To do> When you reach the line containing "1568x737 pixels. At", repeat that line and each one after it exactly until the records end, leaving out pictures.

Provided information>
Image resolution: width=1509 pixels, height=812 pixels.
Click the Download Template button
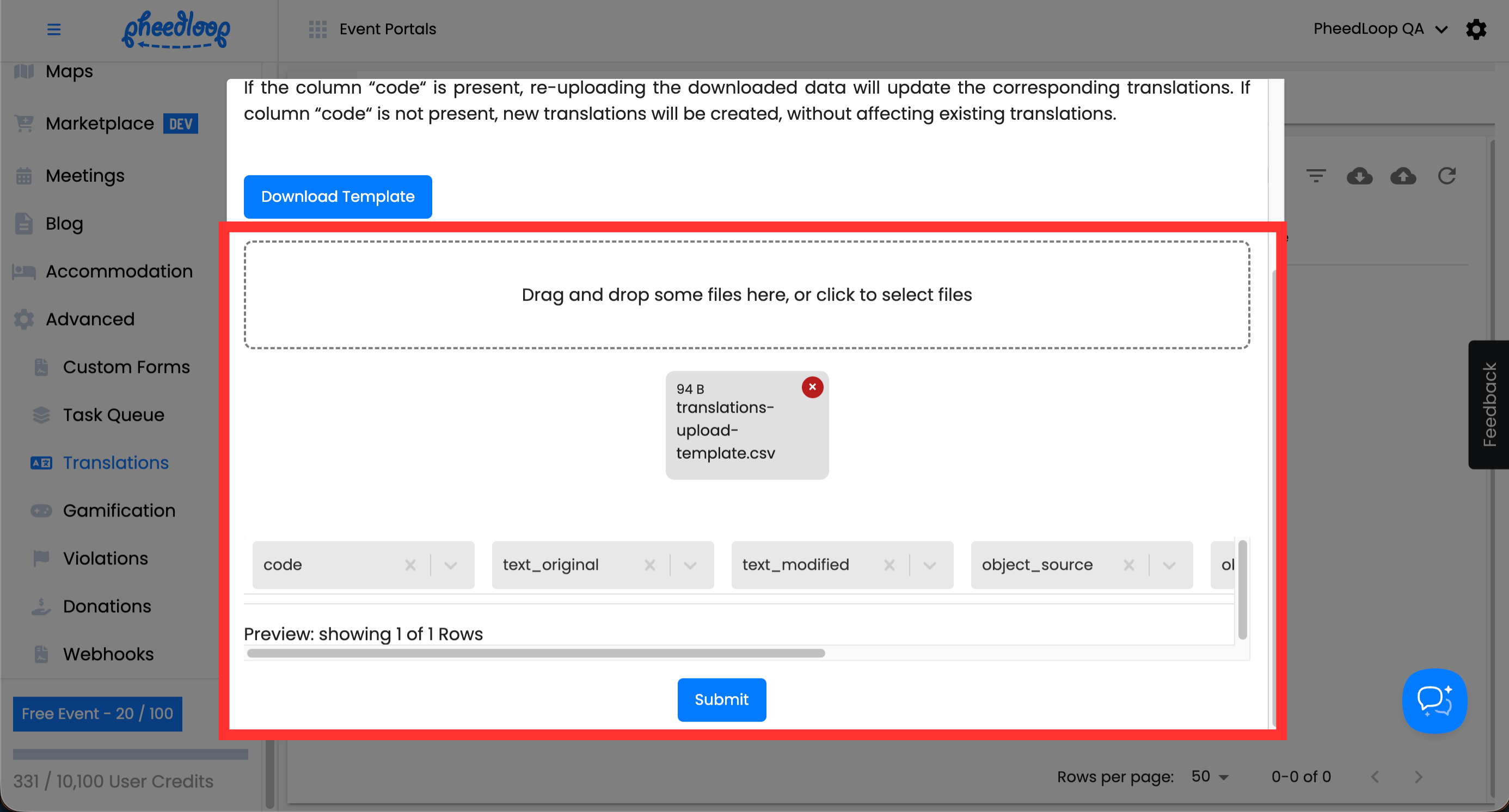tap(338, 196)
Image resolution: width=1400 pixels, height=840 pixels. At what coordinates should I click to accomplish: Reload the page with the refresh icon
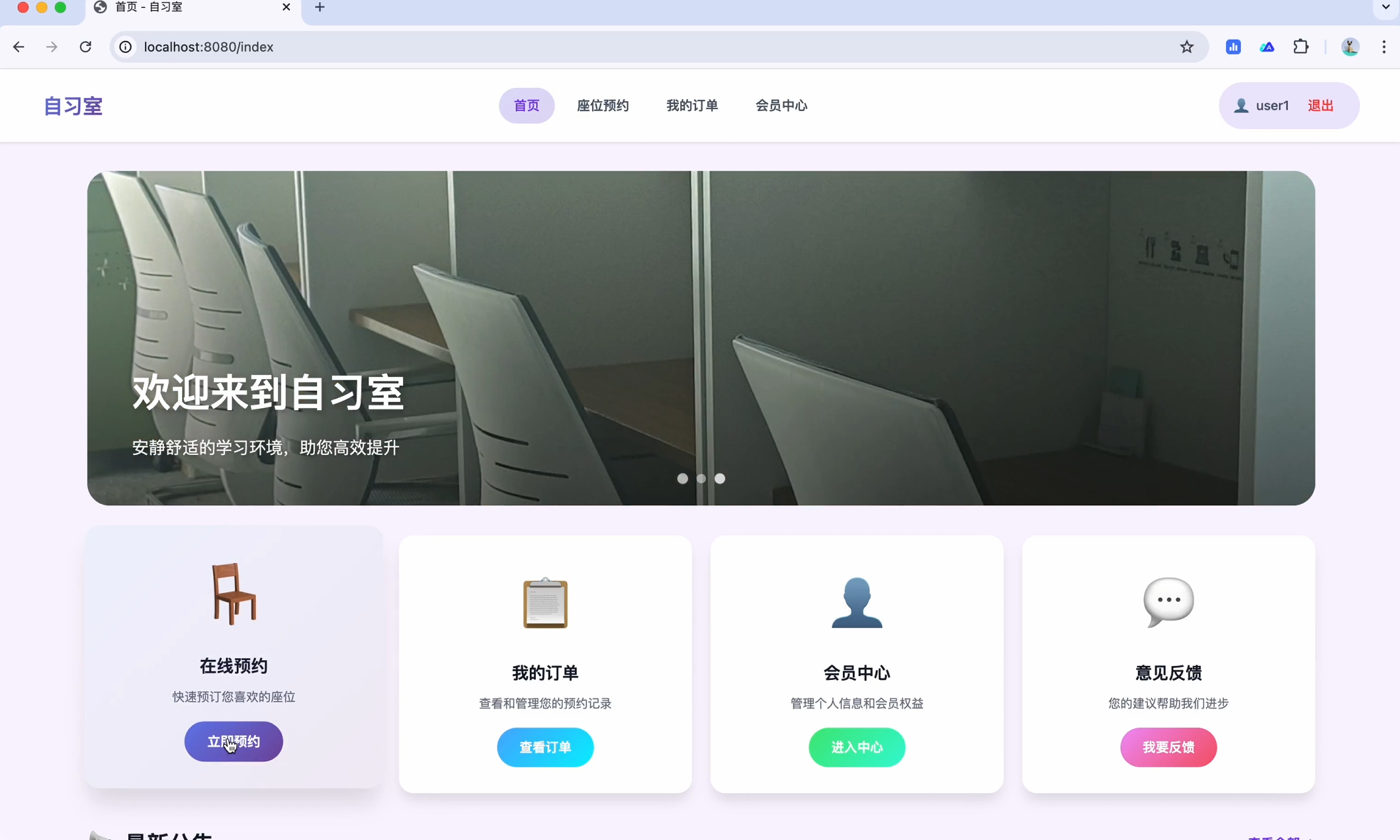point(85,47)
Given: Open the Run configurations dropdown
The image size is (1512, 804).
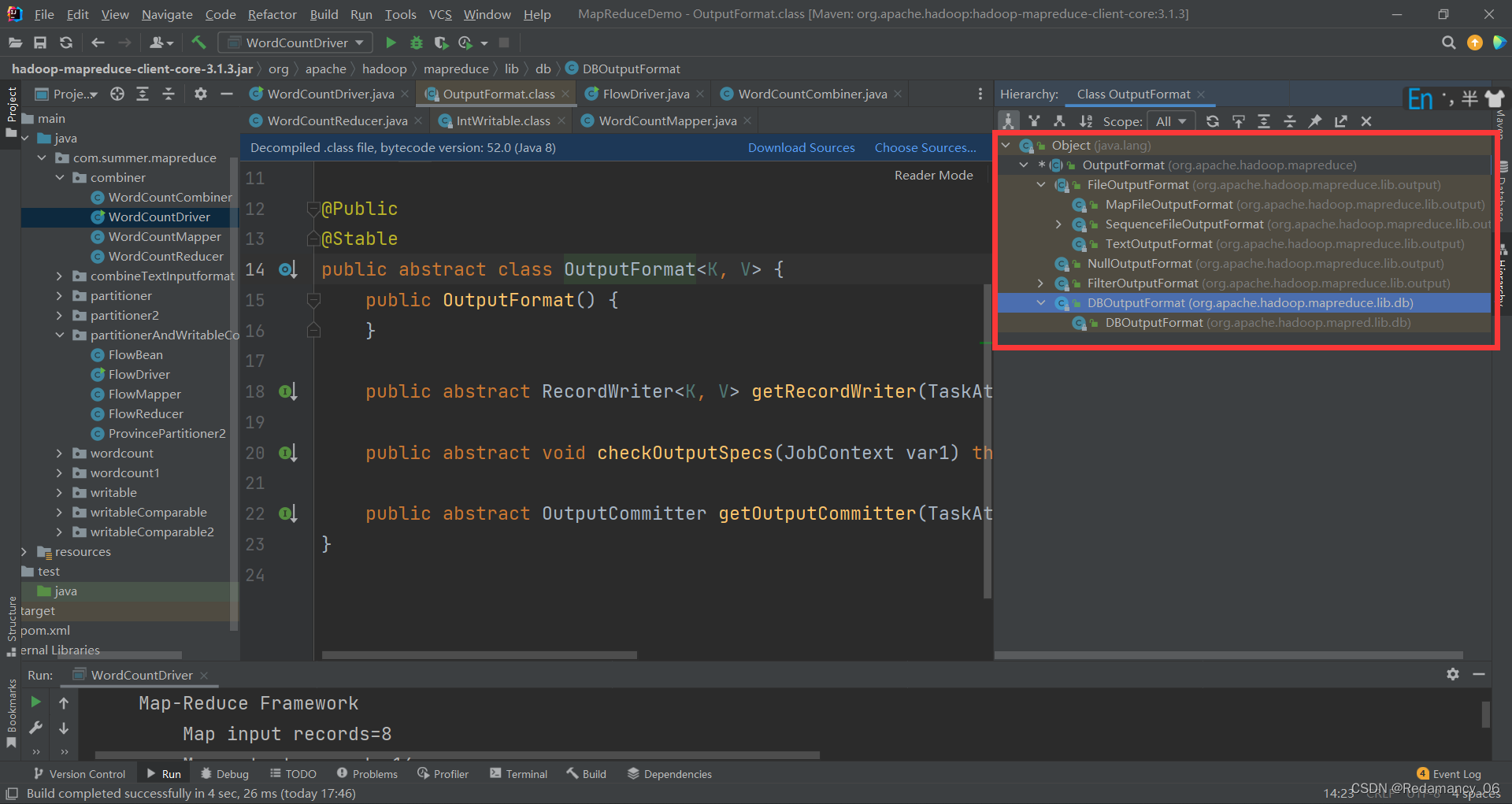Looking at the screenshot, I should click(295, 43).
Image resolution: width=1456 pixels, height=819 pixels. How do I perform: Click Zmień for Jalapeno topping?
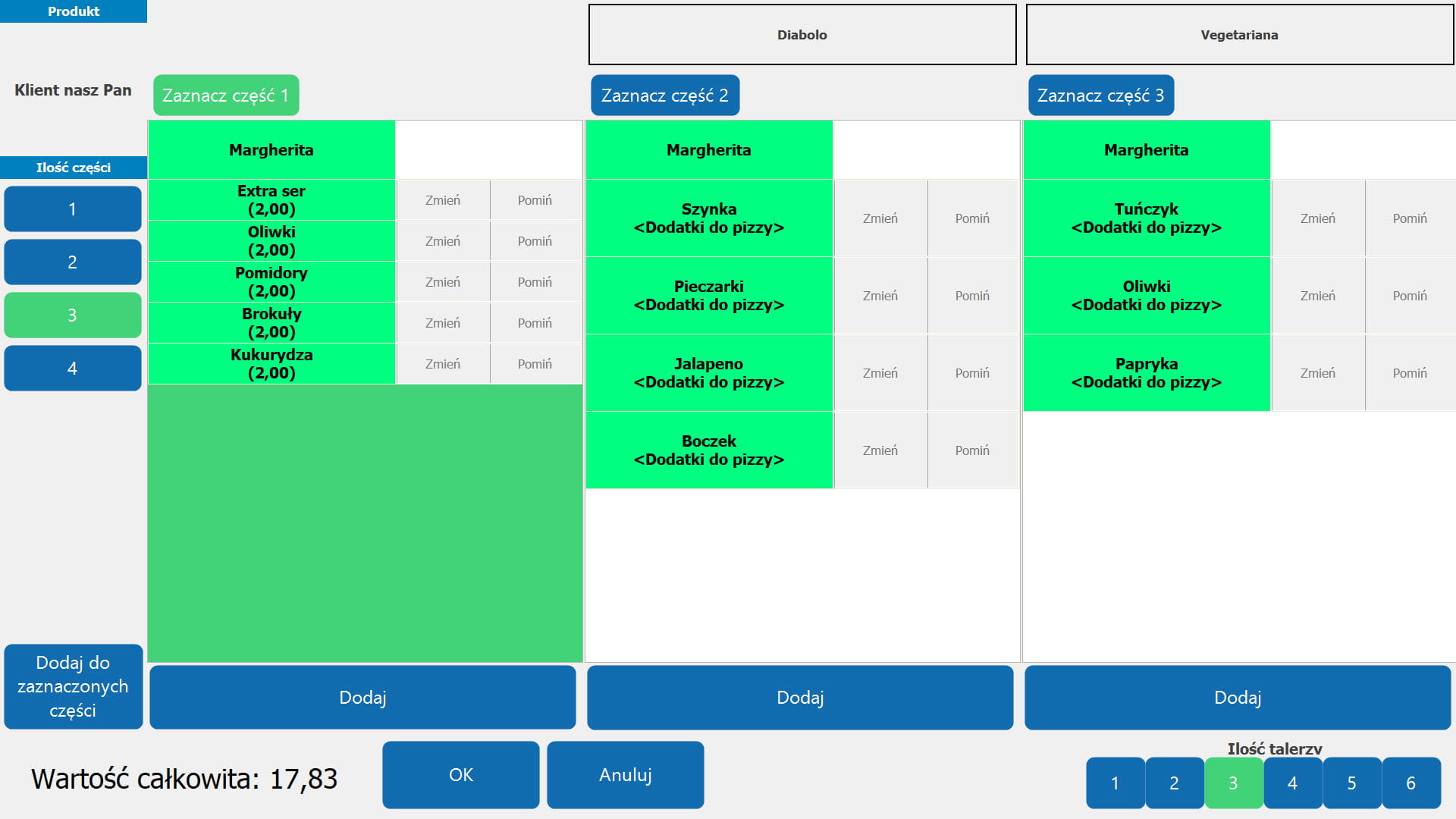point(880,373)
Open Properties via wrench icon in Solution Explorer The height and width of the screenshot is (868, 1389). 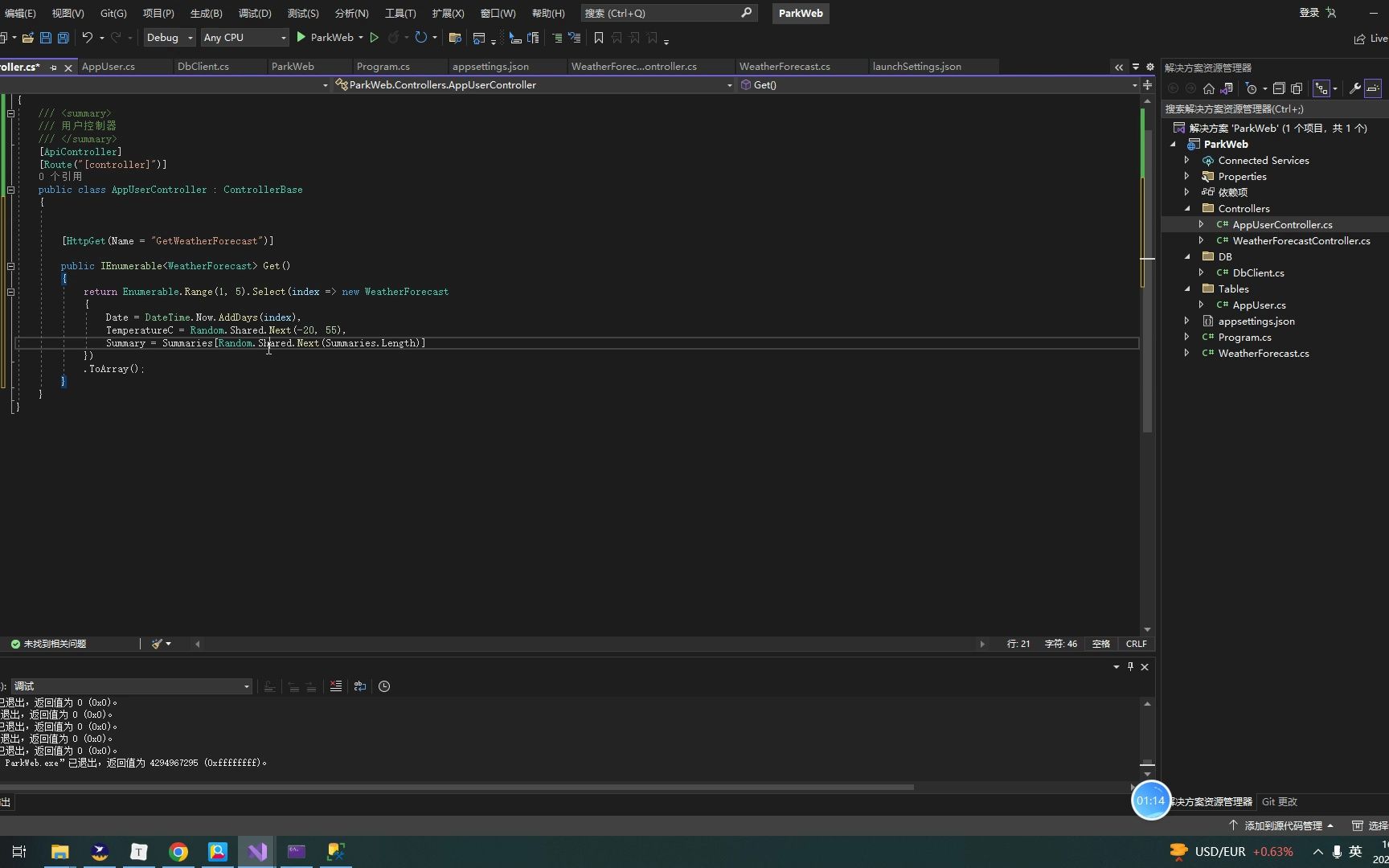pos(1354,88)
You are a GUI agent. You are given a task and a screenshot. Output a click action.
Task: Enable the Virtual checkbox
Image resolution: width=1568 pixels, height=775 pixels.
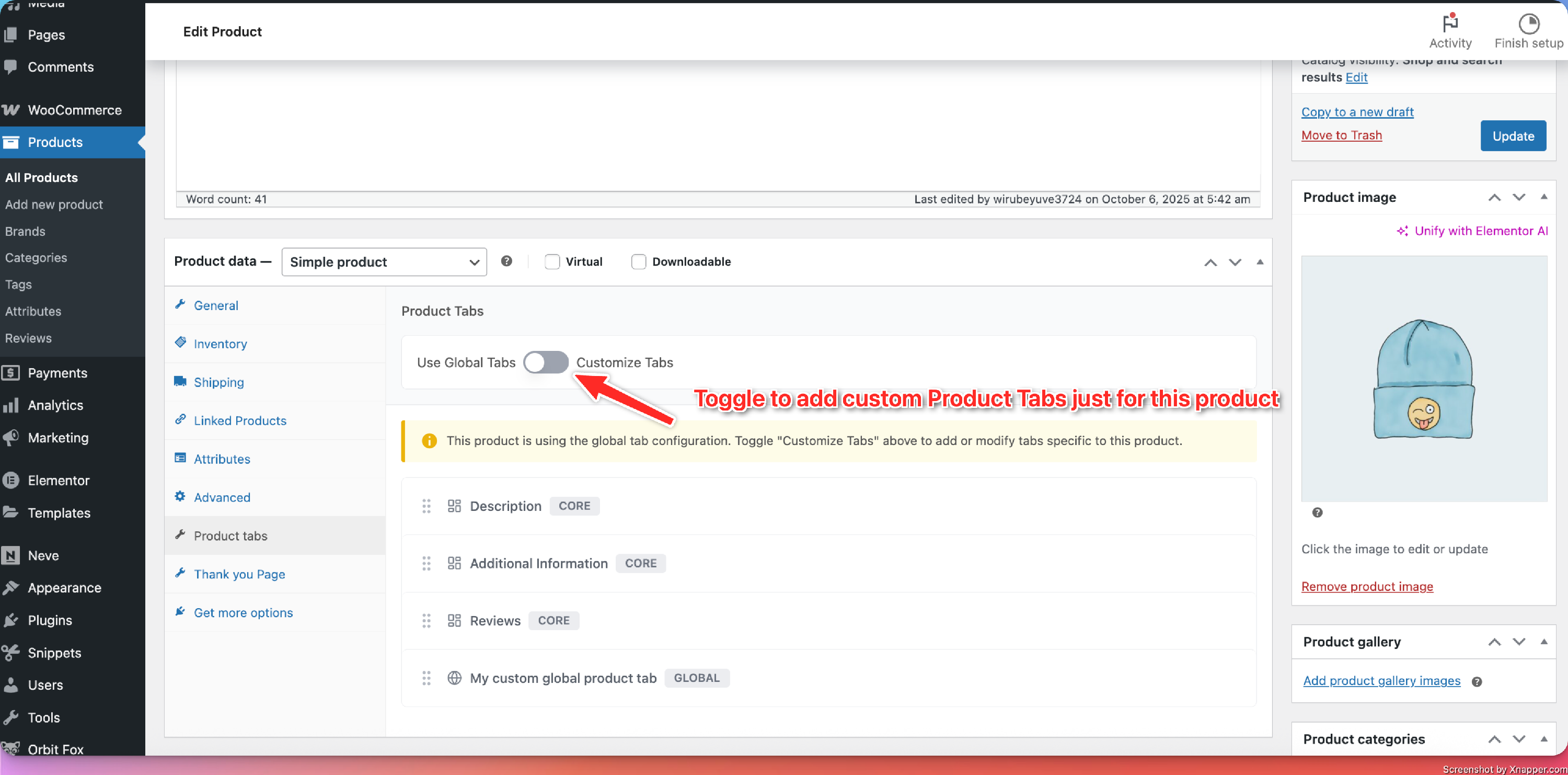[x=551, y=262]
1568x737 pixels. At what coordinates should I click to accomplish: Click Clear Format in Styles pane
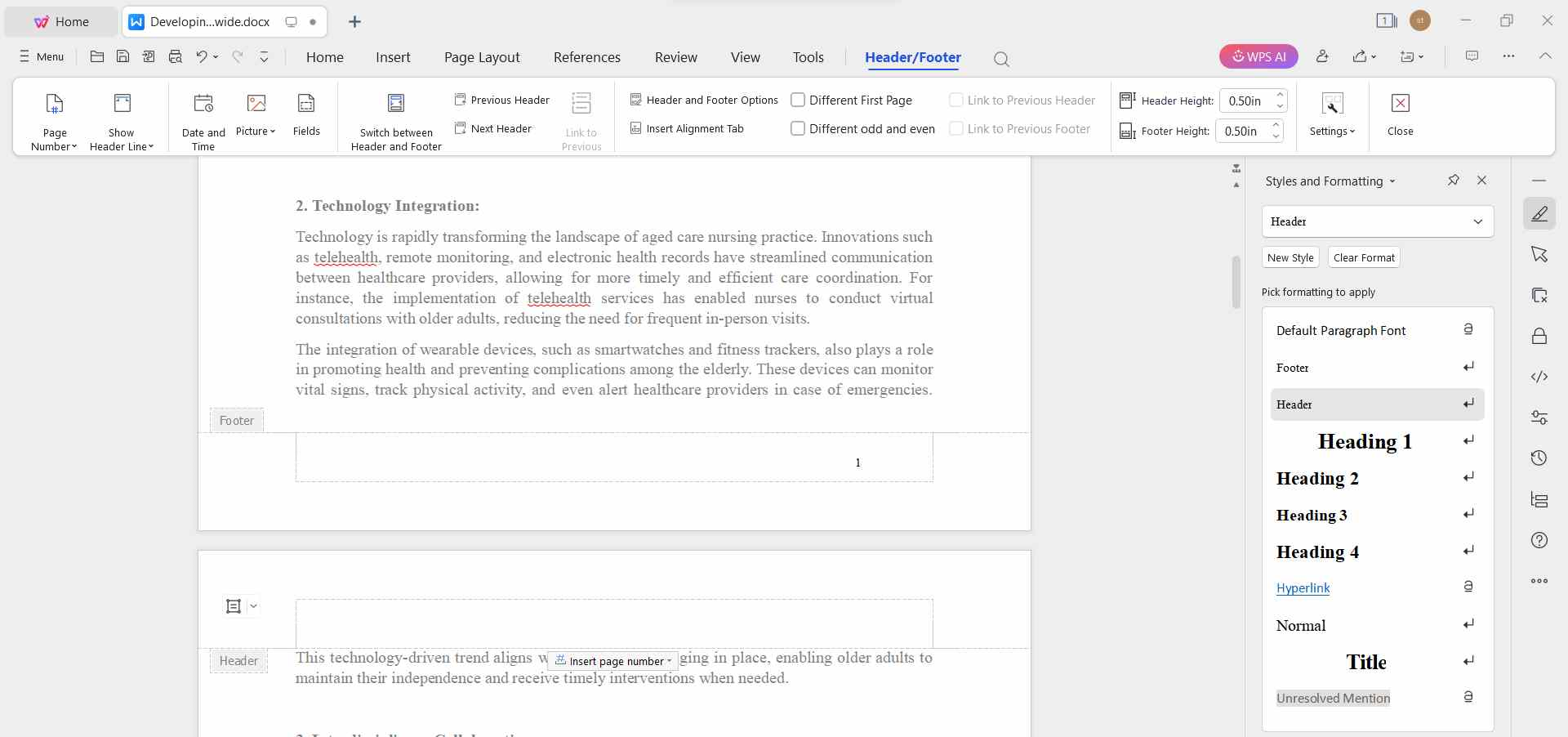coord(1364,257)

Output below>
1568x737 pixels. At what coordinates should I click to accomplish: Click Clear Format in Styles pane
coord(1364,257)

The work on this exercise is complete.